Princeton to reinstate early admission program
Posted February 24, 2011; 11:15 a.m.
Princeton University will reinstate an early admission program, beginning next year with the class that will enter Princeton in September 2012. The single-choice early action program will require applicants to apply early only to Princeton, but will not require them to decide whether to accept Princeton's offer until the end of the regular admission process.
"We have carefully reviewed our single admission program every year, and we have been very pleased with how it has worked," Princeton President Shirley M. Tilghman said. "But in eliminating our early program four years ago, we hoped other colleges and universities would do the same and they haven't. One consequence is that some students who really want to make their college decision as early as possible in their senior year apply to other schools early, even if their first choice is Princeton.
"By reinstating an early program, we hope we can achieve two goals: provide opportunities for early application for students who know that Princeton is their first choice, while at the same time sustaining and even enhancing the progress we have made in recent years in diversifying our applicant pool and admitting the strongest possible class," she added.
In 2006, Princeton announced its intention to adopt a single admission program, shortly after Harvard University announced its intention to eliminate its early action program. At the time, both universities expressed the hope that other universities would follow suit. Only the University of Virginia did so, and it reversed that decision last year. Earlier today, Harvard also returned to an early admission program.

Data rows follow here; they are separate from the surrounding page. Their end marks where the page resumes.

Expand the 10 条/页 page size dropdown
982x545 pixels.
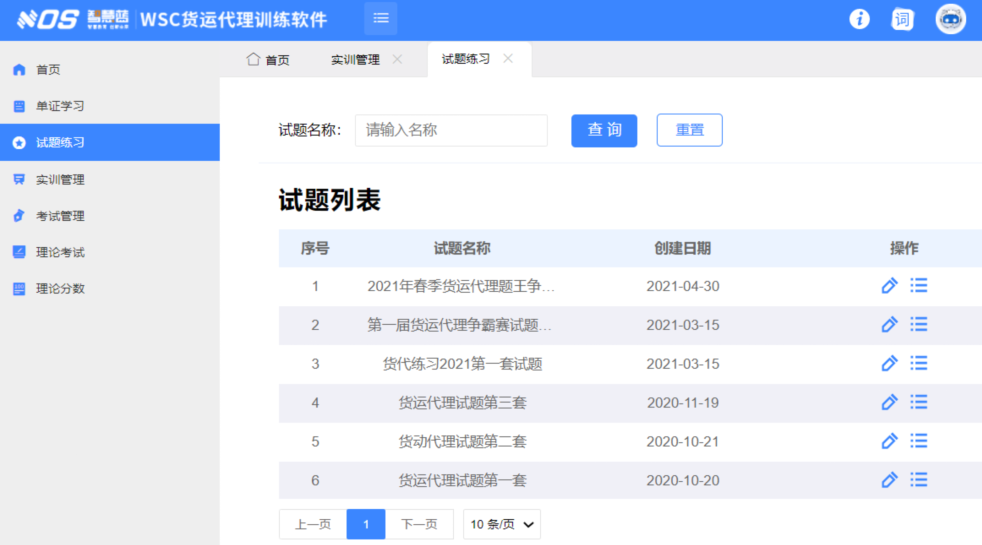(x=502, y=524)
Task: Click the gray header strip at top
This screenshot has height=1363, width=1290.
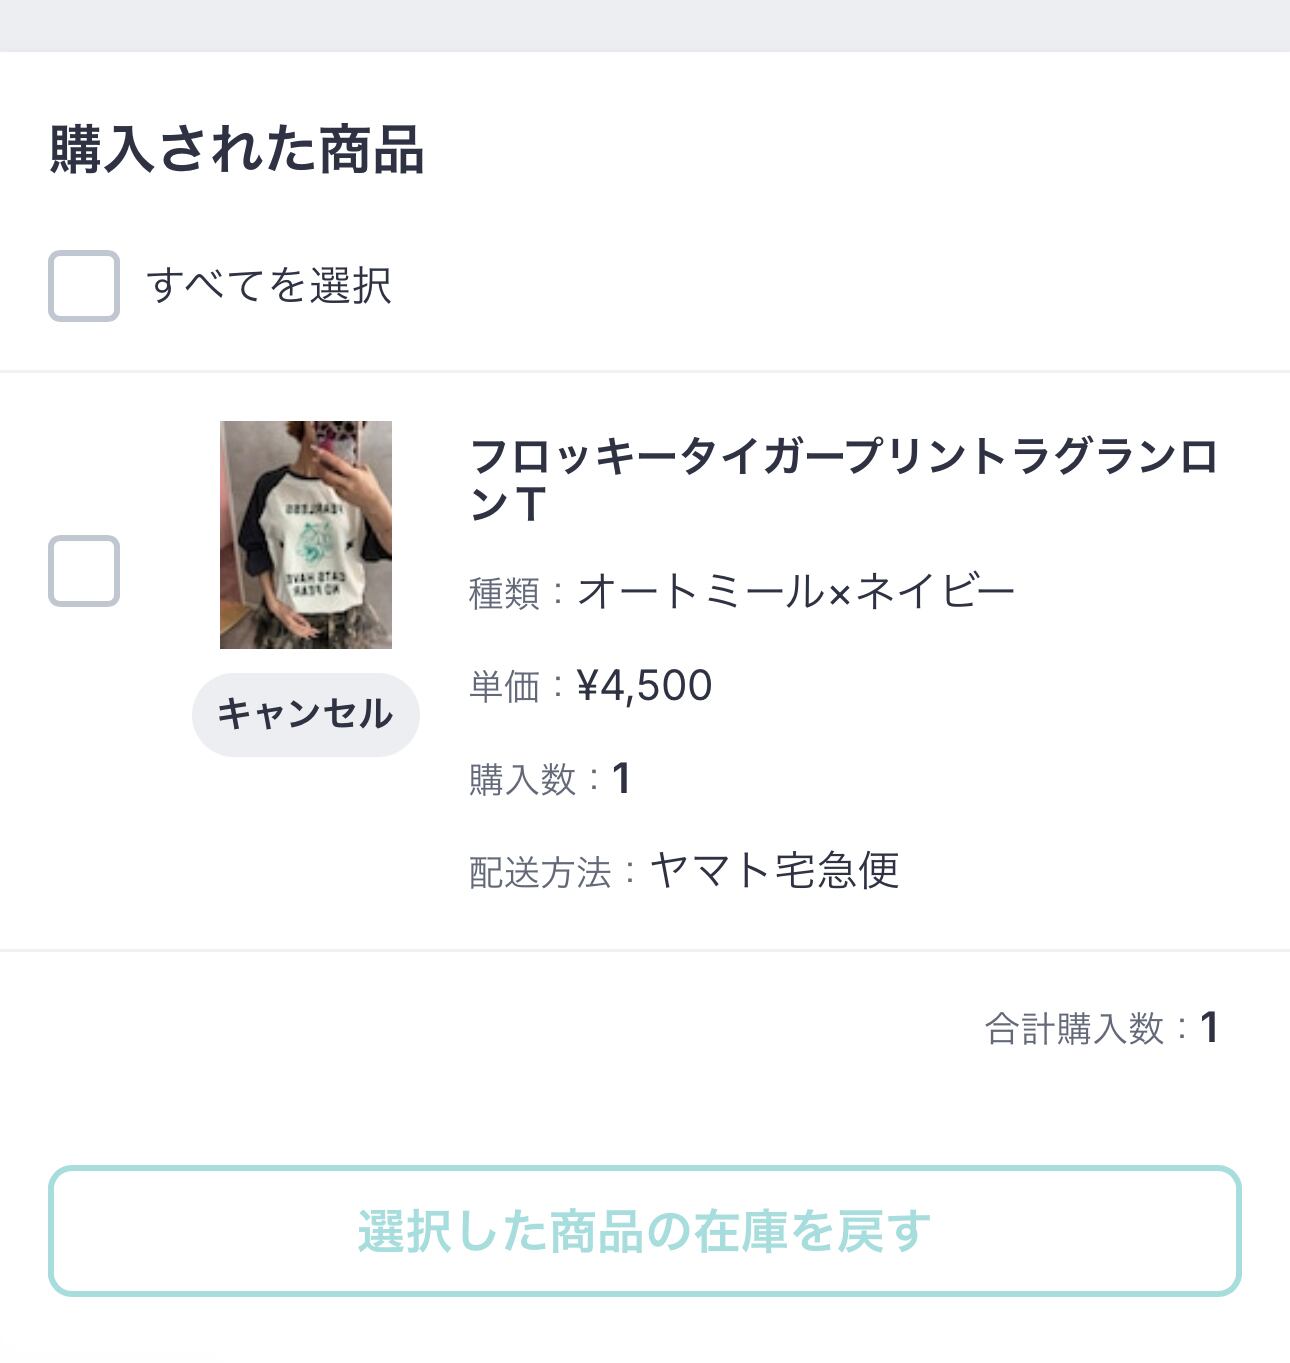Action: tap(645, 24)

Princeton had some form of early admission program for almost 30 years before it eliminated its early program with the class that entered in September 2008. From 1977 to 1995 it had an "early action" program in which students admitted early did not have to commit to attending Princeton, and in 1996 it switched to an "early decision" program in which students admitted early had to commit to accepting Princeton's offer of admission. Since the elimination of the University's early admission program, the number of applications to Princeton has increased from just under 19,000 to just over 27,000 this year; the number of high schools represented in the applicant pool has increased from 6,881 to 8,658; and the number of applicants from lower-income and minority backgrounds has increased significantly.
"One of our foremost goals in eliminating an early program was to encourage excellent students from a broad array of backgrounds and geographical areas to consider Princeton, and to assure them that their applications would be reviewed with the same care and attention as every other applicant," Dean of Admission Janet Lavin Rapelye said. "Our single admission program helped us to make progress toward those goals, to which we remain fully committed. We are confident we can achieve them while also allowing students who are ready to apply early to do so."
Since one of the purposes of Princeton's early admission program will be to identify applicants for whom Princeton is their first choice, students who apply early will be required to affirm that their only early application is to Princeton. Because Princeton's program will be "early action" rather than "early decision," students who are admitted early will be permitted to apply to other schools through their regular admission processes and to defer decisions about where to enroll until they know all their options. This process also allows students who wish to compare financial aid awards to do so before making final decisions.
The 1,313 Princeton students in this year's freshman class of 2014 were selected from a record 26,247 applicants. Overall, last year Princeton admitted 8.8 percent of its applicants -- the lowest percentage ever. Almost 59 percent of the class is receiving financial aid, which under Princeton's groundbreaking policy requires no loans, and the average grant is $35,157. Nearly 16 percent of the class comes from low-income backgrounds, and nearly 11 percent are the first in their families to attend college.
The class of 2014 includes the largest number of students from minority backgrounds in Princeton's history, with a total of 490 students from American minority groups, representing 37.3 percent of the class, and 141 international students from 47 countries, constituting 10.7 percent of the class. Along with the two previous classes, this year's freshman class is the third in Princeton's history to be evenly balanced in terms of gender.
The decision to reinstate Princeton's early admission program was made by Tilghman, Rapelye and Dean of the College Nancy Weiss Malkiel. The decision was discussed at length with the Executive Committee of the Board of Trustees, which expressed strong support for the decision.